*** Opening Material for this exercise ***

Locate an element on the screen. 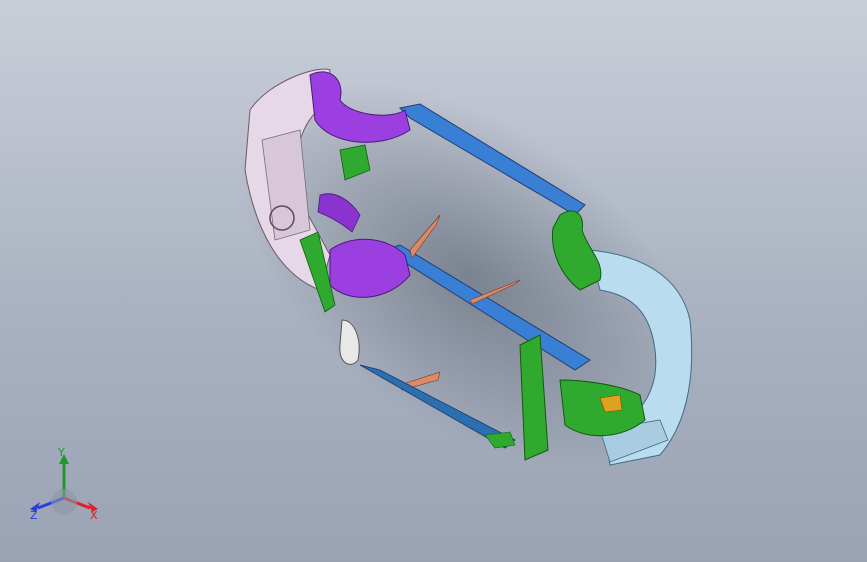 The image size is (867, 562). x-axis-label: X is located at coordinates (94, 516).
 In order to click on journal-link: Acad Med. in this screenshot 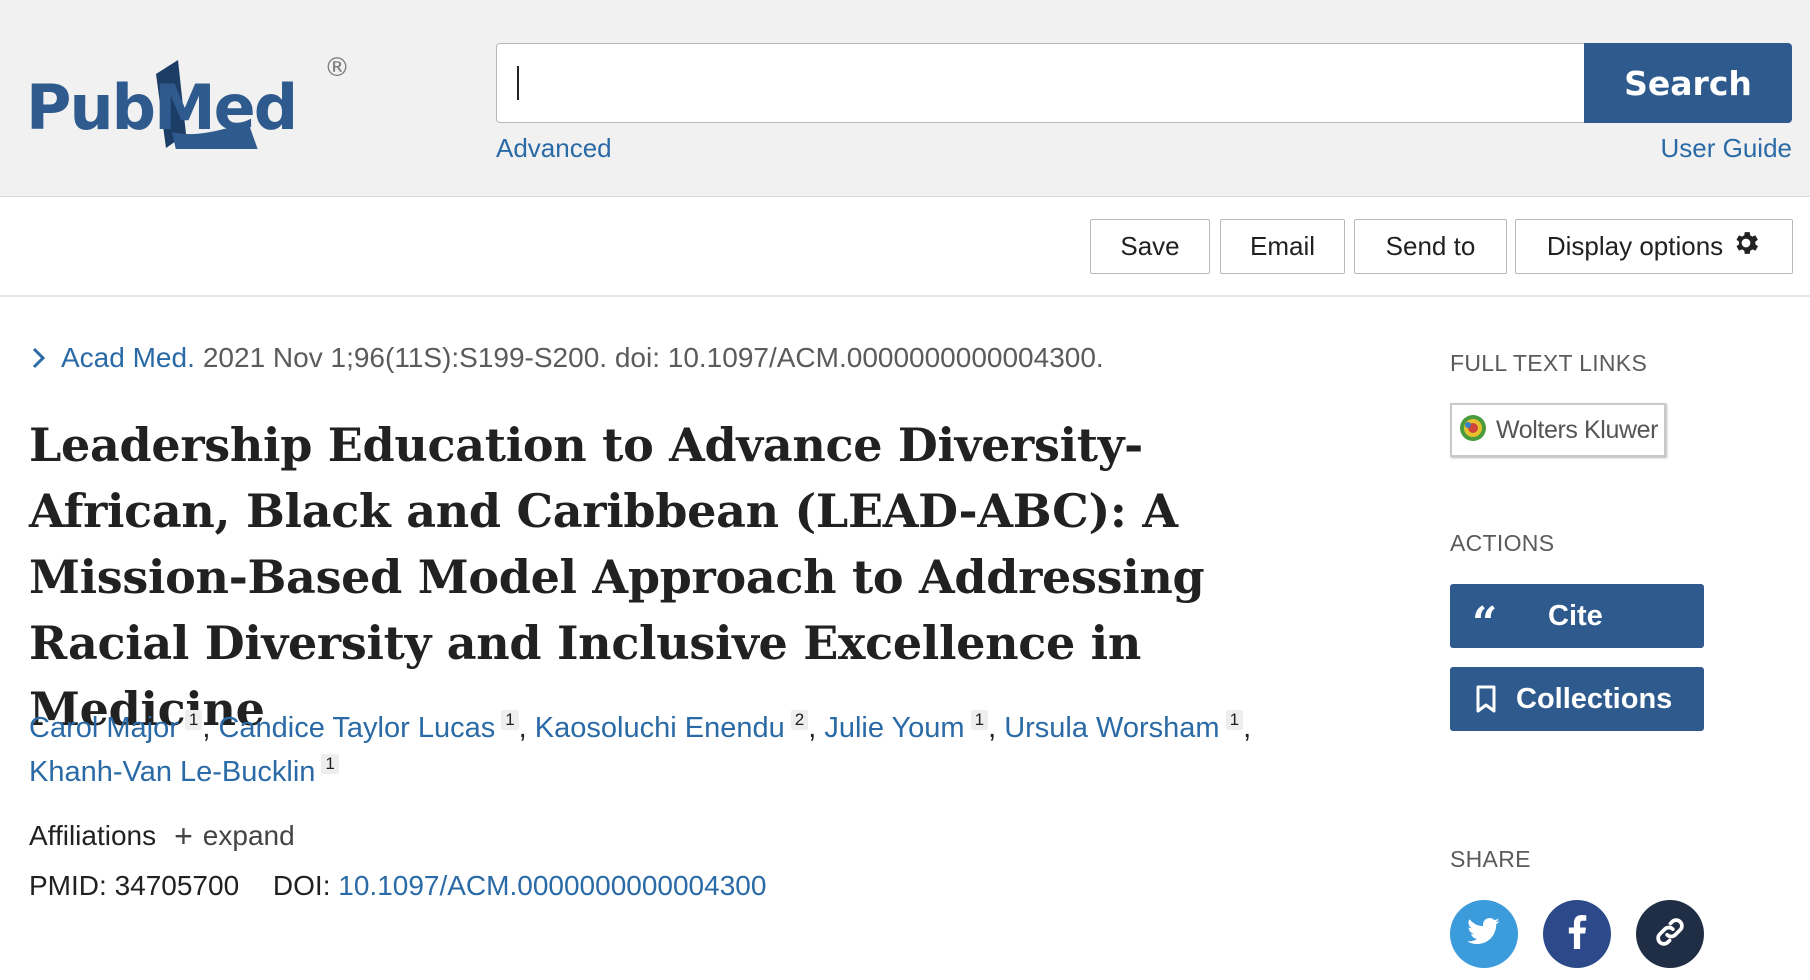, I will do `click(128, 358)`.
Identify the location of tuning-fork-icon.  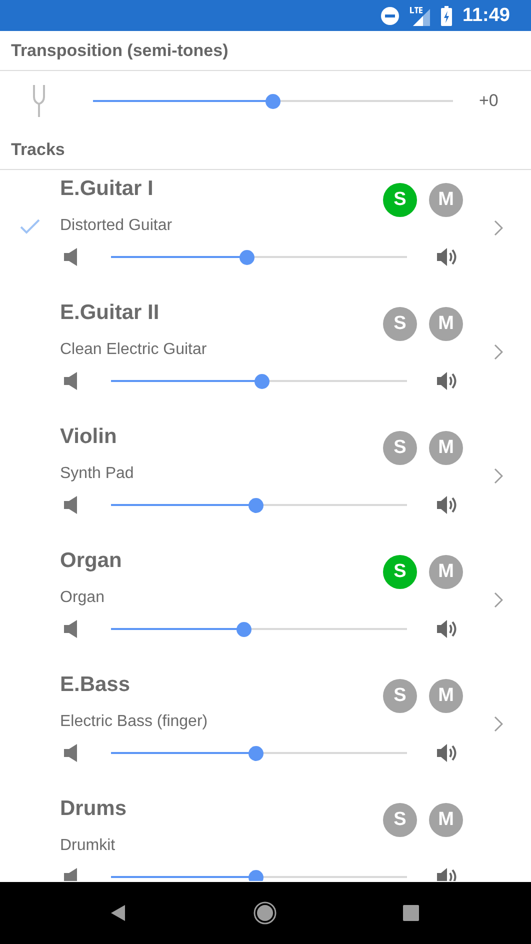
(38, 101).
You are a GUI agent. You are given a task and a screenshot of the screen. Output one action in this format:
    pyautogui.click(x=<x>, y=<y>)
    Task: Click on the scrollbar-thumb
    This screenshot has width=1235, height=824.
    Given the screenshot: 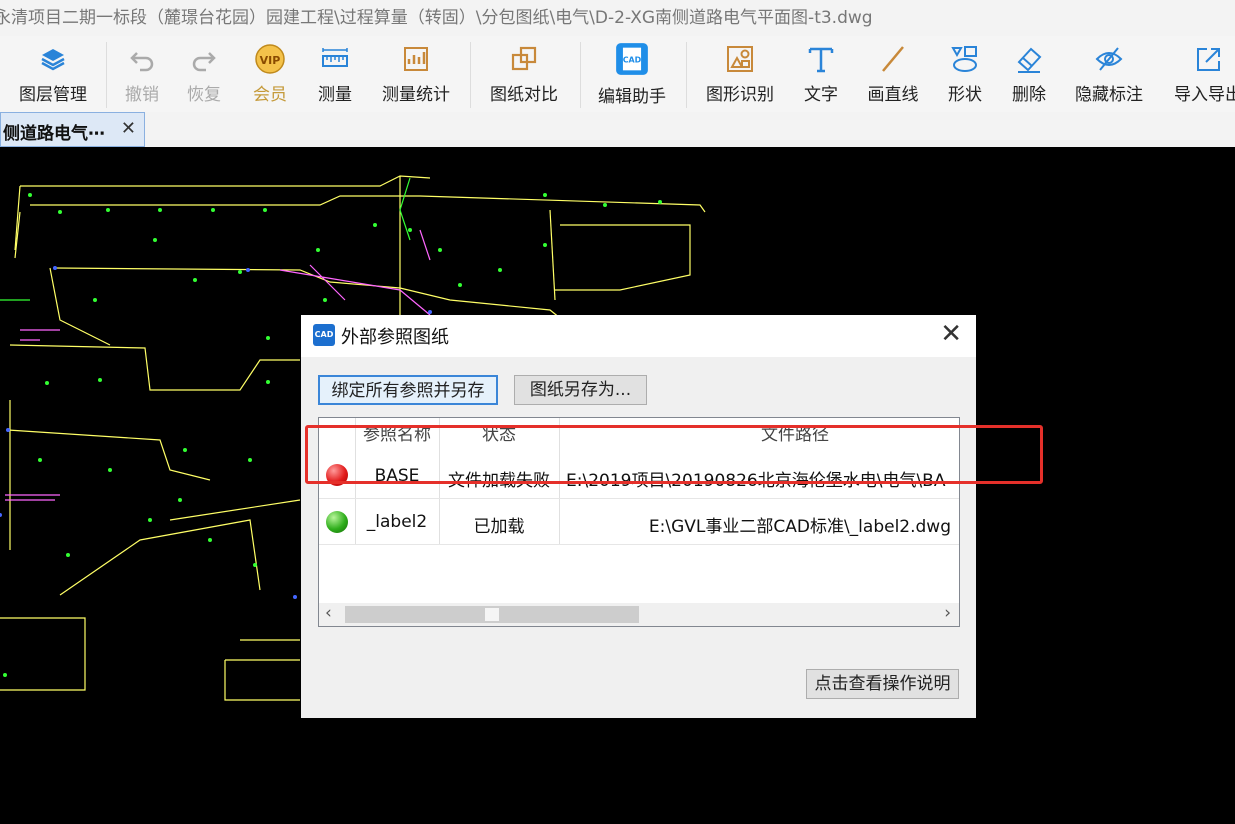 What is the action you would take?
    pyautogui.click(x=492, y=614)
    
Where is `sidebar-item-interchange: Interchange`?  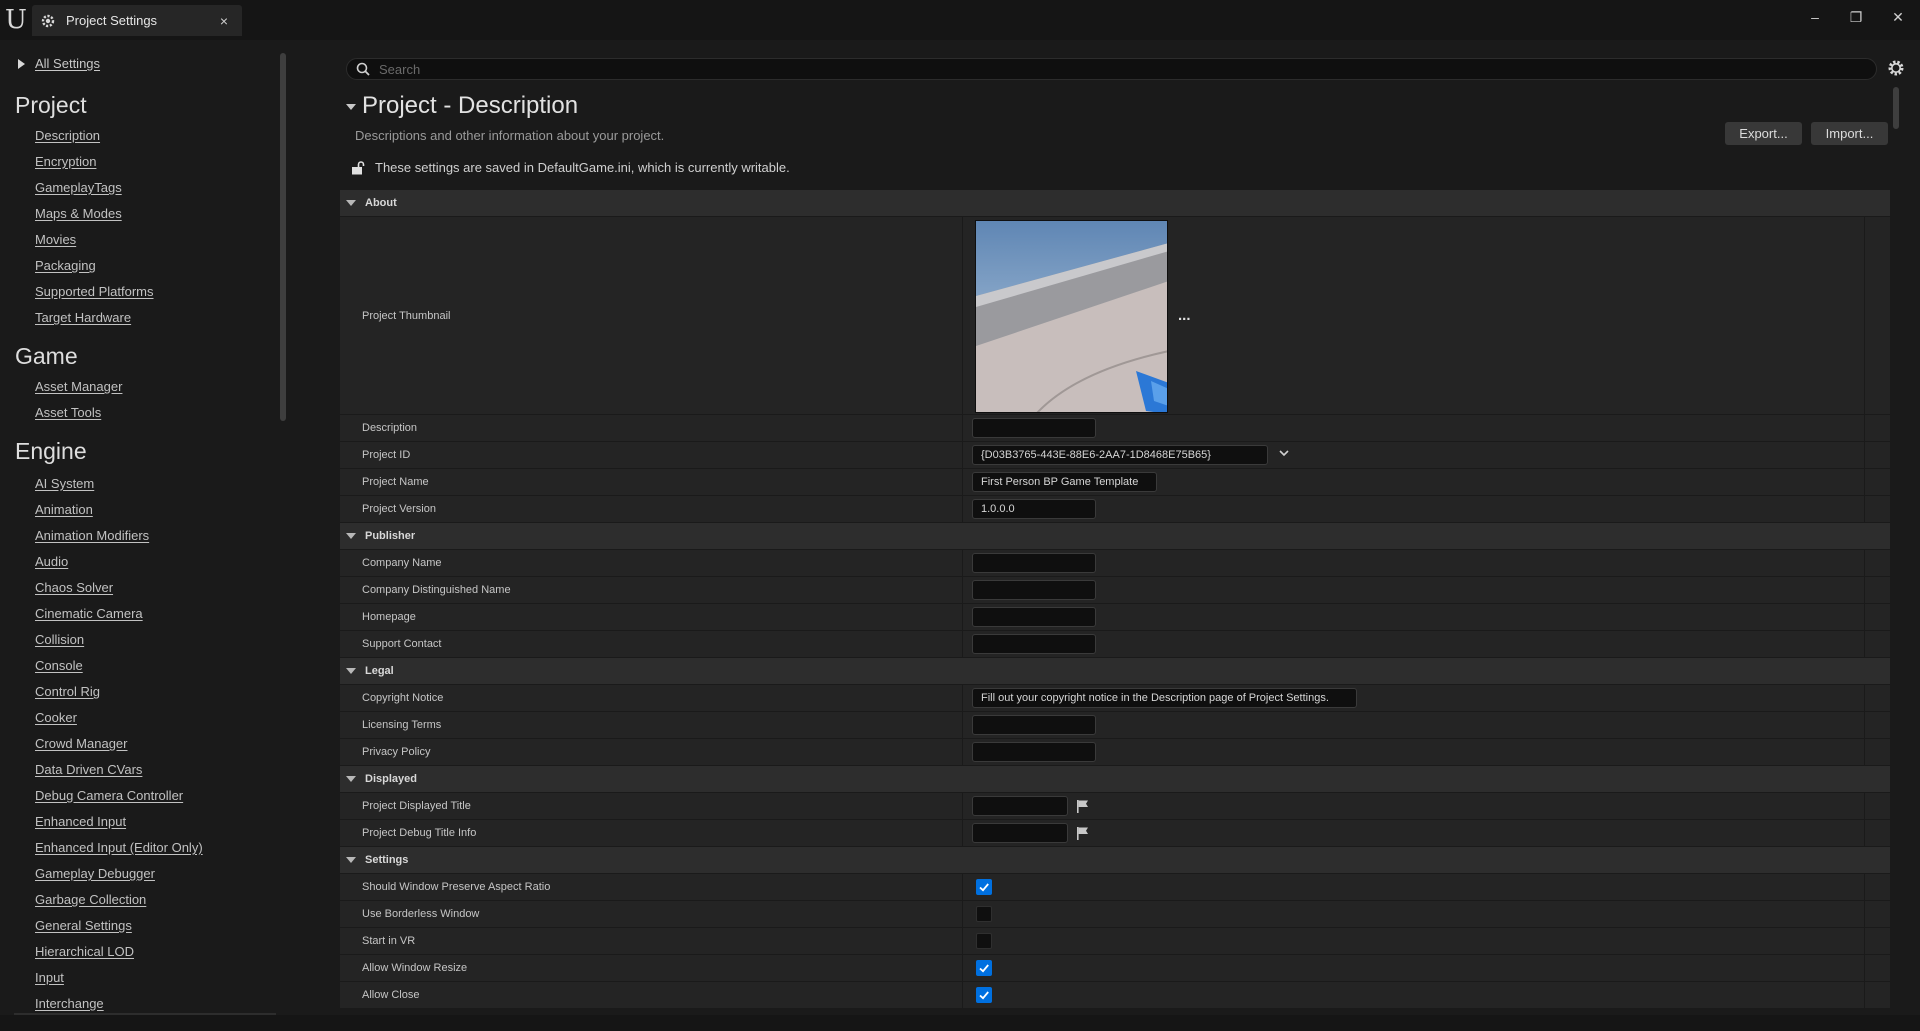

*** Closing Material for this exercise ***

To-do item:
Reproduce word for word the part of the records that opens with the line containing "You are a GUI" and closes with the line containing "This screenshot has", including both of those lines.

Output of the exercise:
You are a GUI agent. You are given a task and a screenshot of the screen. Output one action in this format:
    pyautogui.click(x=<x>, y=<y>)
    Task: Click on the scrollbar-thumb
    This screenshot has width=1235, height=824.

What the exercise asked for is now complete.